DACA - The Art of the Deal

Yesterday afternoon, President Trump sent his Attorney General to do his dirty work. Attorney General Sessions announced that the administration would be discontinuing the Deferred Action for Childhood Arrivals (DACA) program which had protected 800,000 undocumented immigrants who had been brought to the US as minors. While a majority of the American people and Congress appear to support DACA, elections have consequences. President Trump does not. Or maybe he does.

Anyway, while the announcement was terrible news for millions of people in our country, not just the 800,000 currently protected by DACA, they had to listen to AG Sessions slander them in his press conference and demonstrate how little he knows about immigration.

Sessions claims that the extension of DACA to people who had arrived in our country before 2007 was responsible for the unaccompanied minors crisis seven years later, in 2014.

Sessions proclaimed that the rule of law was at stake, days after pardoning Sheriff Apaio who had been accused of violating the rule of law to harass people who "look" Latino, US citizen or not.

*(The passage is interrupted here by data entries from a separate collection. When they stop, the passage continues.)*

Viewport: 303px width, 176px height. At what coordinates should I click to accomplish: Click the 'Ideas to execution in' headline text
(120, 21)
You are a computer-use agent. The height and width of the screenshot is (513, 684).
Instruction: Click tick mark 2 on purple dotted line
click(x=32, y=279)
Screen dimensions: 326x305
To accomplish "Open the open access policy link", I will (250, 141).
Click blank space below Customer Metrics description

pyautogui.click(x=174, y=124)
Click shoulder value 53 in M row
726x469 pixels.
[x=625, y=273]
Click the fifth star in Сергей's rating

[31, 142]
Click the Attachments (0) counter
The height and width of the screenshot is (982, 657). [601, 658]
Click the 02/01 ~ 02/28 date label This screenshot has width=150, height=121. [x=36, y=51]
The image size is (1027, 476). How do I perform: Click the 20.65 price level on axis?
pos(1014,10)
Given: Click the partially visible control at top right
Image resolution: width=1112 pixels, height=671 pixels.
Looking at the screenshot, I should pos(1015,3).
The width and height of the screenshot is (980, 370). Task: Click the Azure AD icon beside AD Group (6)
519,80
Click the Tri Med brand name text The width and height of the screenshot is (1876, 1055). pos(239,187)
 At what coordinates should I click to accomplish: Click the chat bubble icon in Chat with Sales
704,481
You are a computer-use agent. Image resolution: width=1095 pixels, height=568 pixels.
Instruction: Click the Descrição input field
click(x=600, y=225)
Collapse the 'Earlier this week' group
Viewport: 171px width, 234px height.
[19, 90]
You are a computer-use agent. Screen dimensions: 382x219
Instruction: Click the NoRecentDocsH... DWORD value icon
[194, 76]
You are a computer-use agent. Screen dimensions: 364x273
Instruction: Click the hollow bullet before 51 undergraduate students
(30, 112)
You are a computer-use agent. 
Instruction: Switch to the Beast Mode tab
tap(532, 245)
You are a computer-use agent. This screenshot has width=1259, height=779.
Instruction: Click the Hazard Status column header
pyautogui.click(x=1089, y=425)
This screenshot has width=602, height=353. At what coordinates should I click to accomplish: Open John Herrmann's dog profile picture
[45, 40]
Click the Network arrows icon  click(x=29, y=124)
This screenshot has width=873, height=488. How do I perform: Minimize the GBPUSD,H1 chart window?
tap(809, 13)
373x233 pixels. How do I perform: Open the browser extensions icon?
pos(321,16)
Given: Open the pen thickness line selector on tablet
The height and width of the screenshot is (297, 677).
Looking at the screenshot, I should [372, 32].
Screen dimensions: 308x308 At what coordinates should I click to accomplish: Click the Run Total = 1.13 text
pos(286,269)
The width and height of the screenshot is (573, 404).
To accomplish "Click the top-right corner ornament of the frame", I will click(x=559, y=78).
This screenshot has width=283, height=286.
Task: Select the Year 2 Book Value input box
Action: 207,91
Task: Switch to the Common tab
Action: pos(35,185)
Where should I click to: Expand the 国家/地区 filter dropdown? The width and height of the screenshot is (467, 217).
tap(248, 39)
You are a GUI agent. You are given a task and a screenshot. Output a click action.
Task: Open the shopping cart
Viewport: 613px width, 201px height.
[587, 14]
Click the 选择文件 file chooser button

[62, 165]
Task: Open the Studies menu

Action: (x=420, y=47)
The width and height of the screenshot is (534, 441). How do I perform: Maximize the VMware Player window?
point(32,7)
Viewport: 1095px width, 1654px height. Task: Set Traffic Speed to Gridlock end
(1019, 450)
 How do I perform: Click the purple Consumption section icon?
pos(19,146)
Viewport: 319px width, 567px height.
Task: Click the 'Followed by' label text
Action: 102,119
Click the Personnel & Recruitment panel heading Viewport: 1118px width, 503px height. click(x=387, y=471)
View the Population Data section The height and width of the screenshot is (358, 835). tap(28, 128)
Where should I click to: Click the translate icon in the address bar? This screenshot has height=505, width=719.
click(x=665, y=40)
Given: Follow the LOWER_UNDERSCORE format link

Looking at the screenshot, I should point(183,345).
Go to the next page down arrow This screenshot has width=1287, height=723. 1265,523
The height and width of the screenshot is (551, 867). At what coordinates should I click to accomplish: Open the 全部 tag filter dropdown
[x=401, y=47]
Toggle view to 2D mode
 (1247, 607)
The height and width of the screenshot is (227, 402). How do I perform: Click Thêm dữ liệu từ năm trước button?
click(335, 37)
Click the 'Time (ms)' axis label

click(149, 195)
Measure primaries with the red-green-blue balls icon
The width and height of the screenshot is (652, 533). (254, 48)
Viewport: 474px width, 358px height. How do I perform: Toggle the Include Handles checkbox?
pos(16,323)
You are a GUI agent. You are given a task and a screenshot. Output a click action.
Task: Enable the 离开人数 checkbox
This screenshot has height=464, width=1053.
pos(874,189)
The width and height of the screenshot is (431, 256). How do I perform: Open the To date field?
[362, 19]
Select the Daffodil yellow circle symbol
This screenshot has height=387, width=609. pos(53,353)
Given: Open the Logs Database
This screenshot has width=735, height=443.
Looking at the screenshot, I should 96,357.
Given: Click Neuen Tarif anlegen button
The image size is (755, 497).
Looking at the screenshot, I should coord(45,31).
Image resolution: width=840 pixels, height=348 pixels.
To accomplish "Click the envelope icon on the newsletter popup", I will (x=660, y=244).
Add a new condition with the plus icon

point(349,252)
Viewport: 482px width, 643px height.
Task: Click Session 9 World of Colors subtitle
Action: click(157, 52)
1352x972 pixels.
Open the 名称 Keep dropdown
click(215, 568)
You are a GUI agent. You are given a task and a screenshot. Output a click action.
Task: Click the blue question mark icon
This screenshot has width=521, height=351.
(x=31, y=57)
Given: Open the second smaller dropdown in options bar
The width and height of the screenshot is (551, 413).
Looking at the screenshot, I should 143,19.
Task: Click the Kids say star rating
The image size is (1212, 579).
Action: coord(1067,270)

Sessions claimed that DACA recipients stole US jobs, when most evidence indicates that they have been a net positive to the economy. Their deportation will damage the economy, an unusual move for someone like Trump who campaigned on a slogan of Make America Great Again. Why the self-inflicted economic wound?

If the "illegal amnesty" of 2007 caused the unaccompanied minors crisis of 2014 and cost American workers hundreds of thousands of jobs, one would expect the President to finally put an end to such damage to the American people and economy. Instead, he called on Congress to get to work, presumably to make DACA law.


He gave Congress six months to fix the program that he announced he was dismantling, a program that benefited 800,000 people who call the United States home. If they didn't, DACA was going to be phased out. Hours later, though, he appeared to have changed his mind.


Should Congress not meet the deadline that he set, he will "revisit this issue!" Asking Congress to make law a policy that had such "devastating" effects does not make sense. Passing the buck to Congress and then giving Members a firm deadline to resolve the legal status of nearly one million people in our country, only to walk back that deadline hours later, makes absolutely no sense. The Art of the Deal for which a minority of the people voted.